Reproduce the lines verbatim, from the start of the records through the line containing "pos(135,307)", including both ends.

** Start DATA ENTRIES **

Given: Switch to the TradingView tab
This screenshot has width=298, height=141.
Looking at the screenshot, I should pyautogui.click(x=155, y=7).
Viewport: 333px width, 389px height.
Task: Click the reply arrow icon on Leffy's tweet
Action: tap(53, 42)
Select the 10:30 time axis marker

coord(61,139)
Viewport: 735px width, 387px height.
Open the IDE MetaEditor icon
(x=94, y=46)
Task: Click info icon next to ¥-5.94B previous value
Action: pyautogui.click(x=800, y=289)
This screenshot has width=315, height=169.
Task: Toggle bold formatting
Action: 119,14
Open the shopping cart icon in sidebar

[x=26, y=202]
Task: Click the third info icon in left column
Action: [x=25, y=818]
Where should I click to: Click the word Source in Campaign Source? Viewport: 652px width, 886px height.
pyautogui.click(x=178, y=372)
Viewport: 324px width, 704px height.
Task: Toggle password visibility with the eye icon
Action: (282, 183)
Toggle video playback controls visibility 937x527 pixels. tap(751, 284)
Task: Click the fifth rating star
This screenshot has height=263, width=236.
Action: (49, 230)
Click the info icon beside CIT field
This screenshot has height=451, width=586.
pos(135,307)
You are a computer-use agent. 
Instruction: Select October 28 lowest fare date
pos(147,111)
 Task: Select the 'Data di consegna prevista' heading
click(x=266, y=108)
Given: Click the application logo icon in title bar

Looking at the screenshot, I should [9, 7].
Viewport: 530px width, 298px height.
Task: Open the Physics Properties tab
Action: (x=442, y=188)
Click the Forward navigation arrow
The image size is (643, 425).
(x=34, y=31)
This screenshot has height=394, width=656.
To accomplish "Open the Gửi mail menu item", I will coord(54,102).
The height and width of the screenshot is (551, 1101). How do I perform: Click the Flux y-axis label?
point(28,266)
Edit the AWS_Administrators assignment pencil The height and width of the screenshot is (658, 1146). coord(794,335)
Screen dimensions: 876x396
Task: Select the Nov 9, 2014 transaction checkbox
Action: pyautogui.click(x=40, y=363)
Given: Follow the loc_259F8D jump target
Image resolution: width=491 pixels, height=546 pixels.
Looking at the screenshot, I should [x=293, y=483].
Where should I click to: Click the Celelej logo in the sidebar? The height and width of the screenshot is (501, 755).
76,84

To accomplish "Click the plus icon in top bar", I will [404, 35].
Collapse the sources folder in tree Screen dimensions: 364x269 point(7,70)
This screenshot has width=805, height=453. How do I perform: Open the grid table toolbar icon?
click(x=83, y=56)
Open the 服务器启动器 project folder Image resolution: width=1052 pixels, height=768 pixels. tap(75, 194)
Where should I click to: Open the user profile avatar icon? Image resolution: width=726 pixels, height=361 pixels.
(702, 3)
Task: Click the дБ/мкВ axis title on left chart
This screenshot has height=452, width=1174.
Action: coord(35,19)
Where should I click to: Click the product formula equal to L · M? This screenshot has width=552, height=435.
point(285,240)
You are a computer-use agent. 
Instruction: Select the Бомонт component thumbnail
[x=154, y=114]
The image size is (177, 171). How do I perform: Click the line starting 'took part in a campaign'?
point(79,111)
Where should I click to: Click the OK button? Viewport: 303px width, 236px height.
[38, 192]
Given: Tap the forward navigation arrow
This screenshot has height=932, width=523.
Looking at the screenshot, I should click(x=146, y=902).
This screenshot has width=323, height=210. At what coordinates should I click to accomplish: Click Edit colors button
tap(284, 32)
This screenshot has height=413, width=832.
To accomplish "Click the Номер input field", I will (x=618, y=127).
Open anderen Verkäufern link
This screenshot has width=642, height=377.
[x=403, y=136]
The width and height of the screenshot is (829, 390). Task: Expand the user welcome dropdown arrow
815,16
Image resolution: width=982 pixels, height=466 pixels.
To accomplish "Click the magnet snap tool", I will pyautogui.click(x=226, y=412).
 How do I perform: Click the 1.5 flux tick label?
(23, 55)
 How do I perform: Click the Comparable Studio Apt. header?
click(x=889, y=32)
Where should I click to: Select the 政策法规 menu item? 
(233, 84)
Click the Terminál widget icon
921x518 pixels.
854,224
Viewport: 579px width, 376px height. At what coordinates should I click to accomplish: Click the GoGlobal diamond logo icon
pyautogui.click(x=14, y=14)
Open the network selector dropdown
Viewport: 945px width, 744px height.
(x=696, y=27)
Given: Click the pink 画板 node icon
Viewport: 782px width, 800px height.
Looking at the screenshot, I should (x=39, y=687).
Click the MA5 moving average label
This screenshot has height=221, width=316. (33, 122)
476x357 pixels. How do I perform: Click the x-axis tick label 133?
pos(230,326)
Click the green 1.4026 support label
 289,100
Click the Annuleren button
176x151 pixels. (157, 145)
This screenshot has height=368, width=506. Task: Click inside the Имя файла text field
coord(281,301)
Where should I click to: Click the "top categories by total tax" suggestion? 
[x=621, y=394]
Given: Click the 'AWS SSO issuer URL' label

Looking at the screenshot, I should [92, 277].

** End DATA ENTRIES **

TASK OUTPUT:
Given: Switch to the TradingView tab
This screenshot has width=298, height=141.
Looking at the screenshot, I should pyautogui.click(x=155, y=7).
Viewport: 333px width, 389px height.
Task: Click the reply arrow icon on Leffy's tweet
Action: tap(53, 42)
Select the 10:30 time axis marker

coord(61,139)
Viewport: 735px width, 387px height.
Open the IDE MetaEditor icon
(x=94, y=46)
Task: Click info icon next to ¥-5.94B previous value
Action: pyautogui.click(x=800, y=289)
This screenshot has width=315, height=169.
Task: Toggle bold formatting
Action: 119,14
Open the shopping cart icon in sidebar

[x=26, y=202]
Task: Click the third info icon in left column
Action: [x=25, y=818]
Where should I click to: Click the word Source in Campaign Source? Viewport: 652px width, 886px height.
pyautogui.click(x=178, y=372)
Viewport: 324px width, 704px height.
Task: Toggle password visibility with the eye icon
Action: (282, 183)
Toggle video playback controls visibility 937x527 pixels. tap(751, 284)
Task: Click the fifth rating star
This screenshot has height=263, width=236.
Action: (49, 230)
Click the info icon beside CIT field
This screenshot has height=451, width=586.
pos(135,307)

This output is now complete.